Set problem: Rewrite every entry below, replacing each occurrence of "Screen dimensions" with "Display size" and leaving all other text unchanged.

Supplied entries:
■ ■ ■ ■ ■ ■ ■

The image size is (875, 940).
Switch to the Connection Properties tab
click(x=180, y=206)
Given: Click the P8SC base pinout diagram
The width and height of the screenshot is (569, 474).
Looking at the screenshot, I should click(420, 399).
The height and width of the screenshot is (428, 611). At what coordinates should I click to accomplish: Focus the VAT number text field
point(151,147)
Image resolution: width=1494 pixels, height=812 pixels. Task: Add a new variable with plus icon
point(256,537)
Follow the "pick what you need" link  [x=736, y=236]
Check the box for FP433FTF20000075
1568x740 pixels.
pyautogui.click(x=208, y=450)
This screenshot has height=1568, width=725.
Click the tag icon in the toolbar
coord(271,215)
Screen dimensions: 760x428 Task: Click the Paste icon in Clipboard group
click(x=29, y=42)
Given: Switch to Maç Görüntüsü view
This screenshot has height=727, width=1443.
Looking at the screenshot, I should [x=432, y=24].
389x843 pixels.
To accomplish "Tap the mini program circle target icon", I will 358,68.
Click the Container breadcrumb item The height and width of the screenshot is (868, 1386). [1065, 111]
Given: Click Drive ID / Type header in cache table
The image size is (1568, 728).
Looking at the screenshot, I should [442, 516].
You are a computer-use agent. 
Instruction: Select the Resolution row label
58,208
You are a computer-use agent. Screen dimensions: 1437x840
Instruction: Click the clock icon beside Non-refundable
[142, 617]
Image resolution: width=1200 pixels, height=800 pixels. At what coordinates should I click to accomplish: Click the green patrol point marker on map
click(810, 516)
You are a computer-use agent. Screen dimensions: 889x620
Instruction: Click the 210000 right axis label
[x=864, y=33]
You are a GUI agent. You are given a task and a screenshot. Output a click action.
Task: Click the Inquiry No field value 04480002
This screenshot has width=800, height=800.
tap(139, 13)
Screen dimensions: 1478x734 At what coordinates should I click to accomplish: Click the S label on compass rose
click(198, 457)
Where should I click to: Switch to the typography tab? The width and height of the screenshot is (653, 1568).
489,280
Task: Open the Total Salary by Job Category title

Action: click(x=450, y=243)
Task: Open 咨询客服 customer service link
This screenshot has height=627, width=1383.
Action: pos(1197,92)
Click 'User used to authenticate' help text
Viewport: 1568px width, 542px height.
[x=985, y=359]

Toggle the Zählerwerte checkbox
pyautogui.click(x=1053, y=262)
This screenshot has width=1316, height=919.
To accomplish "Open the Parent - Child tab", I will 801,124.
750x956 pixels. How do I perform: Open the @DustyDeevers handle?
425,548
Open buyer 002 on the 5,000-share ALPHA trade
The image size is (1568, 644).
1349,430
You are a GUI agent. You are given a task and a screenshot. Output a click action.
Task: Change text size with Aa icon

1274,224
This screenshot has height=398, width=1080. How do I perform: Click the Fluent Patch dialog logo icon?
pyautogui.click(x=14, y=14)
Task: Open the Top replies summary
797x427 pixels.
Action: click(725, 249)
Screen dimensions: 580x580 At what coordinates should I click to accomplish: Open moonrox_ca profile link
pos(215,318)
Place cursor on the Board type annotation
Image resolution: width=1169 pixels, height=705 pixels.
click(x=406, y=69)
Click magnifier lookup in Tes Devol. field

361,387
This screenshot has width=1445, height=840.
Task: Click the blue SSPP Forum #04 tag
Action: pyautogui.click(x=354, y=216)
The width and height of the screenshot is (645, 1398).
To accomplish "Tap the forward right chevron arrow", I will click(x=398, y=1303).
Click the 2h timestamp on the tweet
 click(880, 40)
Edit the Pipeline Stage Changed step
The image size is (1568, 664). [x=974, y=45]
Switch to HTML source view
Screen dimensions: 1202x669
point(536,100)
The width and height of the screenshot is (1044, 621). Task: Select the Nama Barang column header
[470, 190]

■ ■ ■ ■ ■ ■ ■

Finished answer:
The image size is (875, 940).
Switch to the Connection Properties tab
click(x=180, y=206)
Given: Click the P8SC base pinout diagram
The width and height of the screenshot is (569, 474).
Looking at the screenshot, I should click(420, 399).
The height and width of the screenshot is (428, 611). At what coordinates should I click to accomplish: Focus the VAT number text field
point(151,147)
Image resolution: width=1494 pixels, height=812 pixels. Task: Add a new variable with plus icon
point(256,537)
Follow the "pick what you need" link  [x=736, y=236]
Check the box for FP433FTF20000075
1568x740 pixels.
pyautogui.click(x=208, y=450)
This screenshot has height=1568, width=725.
Click the tag icon in the toolbar
coord(271,215)
Display size: 760x428 Task: Click the Paste icon in Clipboard group
click(x=29, y=42)
Given: Switch to Maç Görüntüsü view
This screenshot has height=727, width=1443.
Looking at the screenshot, I should [x=432, y=24].
389x843 pixels.
To accomplish "Tap the mini program circle target icon", I will 358,68.
Click the Container breadcrumb item The height and width of the screenshot is (868, 1386). [1065, 111]
Given: Click Drive ID / Type header in cache table
The image size is (1568, 728).
Looking at the screenshot, I should [442, 516].
You are a computer-use agent. 
Instruction: Select the Resolution row label
58,208
You are a computer-use agent. Display size: 1437x840
Instruction: Click the clock icon beside Non-refundable
[142, 617]
Image resolution: width=1200 pixels, height=800 pixels. At what coordinates should I click to accomplish: Click the green patrol point marker on map
click(810, 516)
You are a computer-use agent. Display size: 889x620
Instruction: Click the 210000 right axis label
[x=864, y=33]
You are a GUI agent. You are given a task and a screenshot. Output a click action.
Task: Click the Inquiry No field value 04480002
This screenshot has width=800, height=800.
tap(139, 13)
Display size: 1478x734 At what coordinates should I click to accomplish: Click the S label on compass rose
click(198, 457)
Where should I click to: Switch to the typography tab? The width and height of the screenshot is (653, 1568).
489,280
Task: Open the Total Salary by Job Category title

Action: click(x=450, y=243)
Task: Open 咨询客服 customer service link
This screenshot has height=627, width=1383.
Action: pos(1197,92)
Click 'User used to authenticate' help text
Viewport: 1568px width, 542px height.
[x=985, y=359]

Toggle the Zählerwerte checkbox
pyautogui.click(x=1053, y=262)
This screenshot has width=1316, height=919.
To accomplish "Open the Parent - Child tab", I will 801,124.
750x956 pixels. How do I perform: Open the @DustyDeevers handle?
425,548
Open buyer 002 on the 5,000-share ALPHA trade
The image size is (1568, 644).
1349,430
You are a GUI agent. You are given a task and a screenshot. Output a click action.
Task: Change text size with Aa icon

1274,224
This screenshot has height=398, width=1080. How do I perform: Click the Fluent Patch dialog logo icon?
pyautogui.click(x=14, y=14)
Task: Open the Top replies summary
797x427 pixels.
Action: click(725, 249)
Display size: 580x580 At what coordinates should I click to accomplish: Open moonrox_ca profile link
pos(215,318)
Place cursor on the Board type annotation
Image resolution: width=1169 pixels, height=705 pixels.
click(x=406, y=69)
Click magnifier lookup in Tes Devol. field

361,387
This screenshot has width=1445, height=840.
Task: Click the blue SSPP Forum #04 tag
Action: pyautogui.click(x=354, y=216)
The width and height of the screenshot is (645, 1398).
To accomplish "Tap the forward right chevron arrow", I will click(x=398, y=1303).
Click the 2h timestamp on the tweet
 click(880, 40)
Edit the Pipeline Stage Changed step
The image size is (1568, 664). [x=974, y=45]
Switch to HTML source view
Display size: 1202x669
point(536,100)
The width and height of the screenshot is (1044, 621). Task: Select the Nama Barang column header
[470, 190]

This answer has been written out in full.